Your goal | From the data below, repeat exactly the lines from the line with "Image resolution: width=800 pixels, height=434" to the line with "Given: Click the orange", both included.

Dataset records |

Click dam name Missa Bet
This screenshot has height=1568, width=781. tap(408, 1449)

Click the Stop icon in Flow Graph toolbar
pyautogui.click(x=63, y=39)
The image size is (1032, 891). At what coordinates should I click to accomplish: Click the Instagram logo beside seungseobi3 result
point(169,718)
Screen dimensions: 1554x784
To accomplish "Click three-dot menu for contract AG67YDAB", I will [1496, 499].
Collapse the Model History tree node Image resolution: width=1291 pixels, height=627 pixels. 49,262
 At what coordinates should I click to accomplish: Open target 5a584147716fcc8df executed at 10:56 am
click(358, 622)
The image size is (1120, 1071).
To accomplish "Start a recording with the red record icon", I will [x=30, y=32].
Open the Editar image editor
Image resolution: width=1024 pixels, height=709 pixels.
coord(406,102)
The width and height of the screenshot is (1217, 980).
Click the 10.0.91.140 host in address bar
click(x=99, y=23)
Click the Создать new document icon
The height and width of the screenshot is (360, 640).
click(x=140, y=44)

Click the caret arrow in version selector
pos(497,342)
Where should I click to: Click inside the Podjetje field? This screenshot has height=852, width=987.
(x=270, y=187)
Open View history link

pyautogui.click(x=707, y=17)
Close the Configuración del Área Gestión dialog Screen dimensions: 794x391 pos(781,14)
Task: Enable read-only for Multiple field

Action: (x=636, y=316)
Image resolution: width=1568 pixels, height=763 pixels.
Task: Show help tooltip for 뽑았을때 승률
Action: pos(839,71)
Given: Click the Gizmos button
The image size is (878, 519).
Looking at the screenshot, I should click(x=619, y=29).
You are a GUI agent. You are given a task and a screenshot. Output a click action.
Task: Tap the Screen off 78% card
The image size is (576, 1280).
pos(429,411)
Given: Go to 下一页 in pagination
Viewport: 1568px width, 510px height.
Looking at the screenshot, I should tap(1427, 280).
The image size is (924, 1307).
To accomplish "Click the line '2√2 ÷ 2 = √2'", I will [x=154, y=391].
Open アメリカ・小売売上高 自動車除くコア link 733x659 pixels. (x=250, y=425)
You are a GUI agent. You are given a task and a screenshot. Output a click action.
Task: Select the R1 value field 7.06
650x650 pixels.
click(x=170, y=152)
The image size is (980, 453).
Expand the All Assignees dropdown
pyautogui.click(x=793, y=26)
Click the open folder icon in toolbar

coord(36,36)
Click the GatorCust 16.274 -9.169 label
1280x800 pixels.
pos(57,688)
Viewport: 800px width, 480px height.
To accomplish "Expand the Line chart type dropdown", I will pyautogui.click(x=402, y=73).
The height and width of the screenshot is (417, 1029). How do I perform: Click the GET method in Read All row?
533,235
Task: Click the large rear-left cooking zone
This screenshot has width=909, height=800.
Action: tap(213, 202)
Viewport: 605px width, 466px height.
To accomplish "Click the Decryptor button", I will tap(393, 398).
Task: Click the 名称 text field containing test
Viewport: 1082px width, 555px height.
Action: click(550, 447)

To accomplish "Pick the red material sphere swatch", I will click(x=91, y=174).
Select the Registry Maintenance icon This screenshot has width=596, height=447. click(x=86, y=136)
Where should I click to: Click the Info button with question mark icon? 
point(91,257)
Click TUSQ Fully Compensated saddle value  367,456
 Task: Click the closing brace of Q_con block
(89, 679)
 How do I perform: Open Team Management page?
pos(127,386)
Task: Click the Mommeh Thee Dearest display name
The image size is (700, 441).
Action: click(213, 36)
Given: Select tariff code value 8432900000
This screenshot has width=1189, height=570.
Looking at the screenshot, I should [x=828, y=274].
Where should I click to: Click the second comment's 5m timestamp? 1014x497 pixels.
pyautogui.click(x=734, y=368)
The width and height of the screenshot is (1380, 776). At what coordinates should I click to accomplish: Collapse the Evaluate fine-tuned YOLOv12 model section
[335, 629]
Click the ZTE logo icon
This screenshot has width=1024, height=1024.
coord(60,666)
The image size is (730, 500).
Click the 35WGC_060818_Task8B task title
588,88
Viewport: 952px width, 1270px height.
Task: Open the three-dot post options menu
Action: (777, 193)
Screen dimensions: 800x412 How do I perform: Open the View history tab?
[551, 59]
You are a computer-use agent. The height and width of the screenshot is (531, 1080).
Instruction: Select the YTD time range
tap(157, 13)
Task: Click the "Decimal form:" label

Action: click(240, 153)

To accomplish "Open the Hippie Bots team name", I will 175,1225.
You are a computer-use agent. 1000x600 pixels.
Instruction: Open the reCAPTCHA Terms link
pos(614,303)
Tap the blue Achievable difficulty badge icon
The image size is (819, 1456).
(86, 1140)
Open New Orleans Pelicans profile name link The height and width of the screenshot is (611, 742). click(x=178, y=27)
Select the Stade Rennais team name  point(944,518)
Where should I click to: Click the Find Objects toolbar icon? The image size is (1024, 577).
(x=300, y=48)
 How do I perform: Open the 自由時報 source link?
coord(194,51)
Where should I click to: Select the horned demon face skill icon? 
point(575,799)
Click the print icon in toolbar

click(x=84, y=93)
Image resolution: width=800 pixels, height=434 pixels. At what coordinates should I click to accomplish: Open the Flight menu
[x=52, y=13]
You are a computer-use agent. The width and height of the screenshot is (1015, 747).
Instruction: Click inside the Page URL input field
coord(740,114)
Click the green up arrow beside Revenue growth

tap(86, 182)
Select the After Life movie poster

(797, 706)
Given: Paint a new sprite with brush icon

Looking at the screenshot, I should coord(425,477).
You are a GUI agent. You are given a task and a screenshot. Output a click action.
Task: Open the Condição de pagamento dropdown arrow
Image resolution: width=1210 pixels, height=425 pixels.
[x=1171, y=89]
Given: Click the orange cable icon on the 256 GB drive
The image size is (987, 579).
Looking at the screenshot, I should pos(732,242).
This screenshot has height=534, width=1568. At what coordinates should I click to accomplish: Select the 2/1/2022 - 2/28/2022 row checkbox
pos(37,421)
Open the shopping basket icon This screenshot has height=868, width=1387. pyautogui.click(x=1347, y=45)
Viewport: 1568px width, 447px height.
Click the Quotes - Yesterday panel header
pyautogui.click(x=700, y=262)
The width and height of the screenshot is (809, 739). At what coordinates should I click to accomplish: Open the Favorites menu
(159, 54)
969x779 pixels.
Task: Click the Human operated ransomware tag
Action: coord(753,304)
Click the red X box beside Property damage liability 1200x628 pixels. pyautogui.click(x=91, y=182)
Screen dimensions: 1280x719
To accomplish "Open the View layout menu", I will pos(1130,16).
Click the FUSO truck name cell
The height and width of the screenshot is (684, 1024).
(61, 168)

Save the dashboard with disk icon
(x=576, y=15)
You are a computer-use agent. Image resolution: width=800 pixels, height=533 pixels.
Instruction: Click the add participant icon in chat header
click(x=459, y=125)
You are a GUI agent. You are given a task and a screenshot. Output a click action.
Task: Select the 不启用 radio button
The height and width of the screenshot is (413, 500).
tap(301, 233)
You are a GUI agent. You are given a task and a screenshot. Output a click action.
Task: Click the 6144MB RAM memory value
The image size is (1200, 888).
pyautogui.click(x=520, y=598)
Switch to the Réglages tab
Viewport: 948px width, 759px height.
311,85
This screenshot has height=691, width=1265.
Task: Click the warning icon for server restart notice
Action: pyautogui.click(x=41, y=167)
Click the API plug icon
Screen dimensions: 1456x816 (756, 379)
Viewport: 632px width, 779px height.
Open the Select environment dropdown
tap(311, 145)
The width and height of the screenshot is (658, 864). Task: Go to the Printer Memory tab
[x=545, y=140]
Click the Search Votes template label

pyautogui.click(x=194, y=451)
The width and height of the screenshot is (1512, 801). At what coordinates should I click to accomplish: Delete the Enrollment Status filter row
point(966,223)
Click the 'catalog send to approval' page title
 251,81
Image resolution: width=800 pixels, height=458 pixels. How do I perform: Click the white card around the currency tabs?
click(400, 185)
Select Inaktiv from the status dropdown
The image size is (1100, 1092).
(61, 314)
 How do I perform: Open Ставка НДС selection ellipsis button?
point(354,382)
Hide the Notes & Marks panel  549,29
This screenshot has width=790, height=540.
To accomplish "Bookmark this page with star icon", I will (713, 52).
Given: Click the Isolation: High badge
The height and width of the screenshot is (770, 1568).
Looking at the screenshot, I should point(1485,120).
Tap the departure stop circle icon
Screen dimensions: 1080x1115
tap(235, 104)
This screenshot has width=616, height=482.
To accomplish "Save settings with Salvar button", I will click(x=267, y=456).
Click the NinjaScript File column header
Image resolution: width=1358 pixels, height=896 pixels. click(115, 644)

Solution to the problem |
Image resolution: width=800 pixels, height=434 pixels. At what coordinates should I click to accomplish: Open the Flight menu
[x=52, y=13]
You are a computer-use agent. The width and height of the screenshot is (1015, 747).
Instruction: Click inside the Page URL input field
coord(740,114)
Click the green up arrow beside Revenue growth

tap(86, 182)
Select the After Life movie poster

(797, 706)
Given: Paint a new sprite with brush icon

Looking at the screenshot, I should coord(425,477).
You are a GUI agent. You are given a task and a screenshot. Output a click action.
Task: Open the Condição de pagamento dropdown arrow
Image resolution: width=1210 pixels, height=425 pixels.
[x=1171, y=89]
Given: Click the orange cable icon on the 256 GB drive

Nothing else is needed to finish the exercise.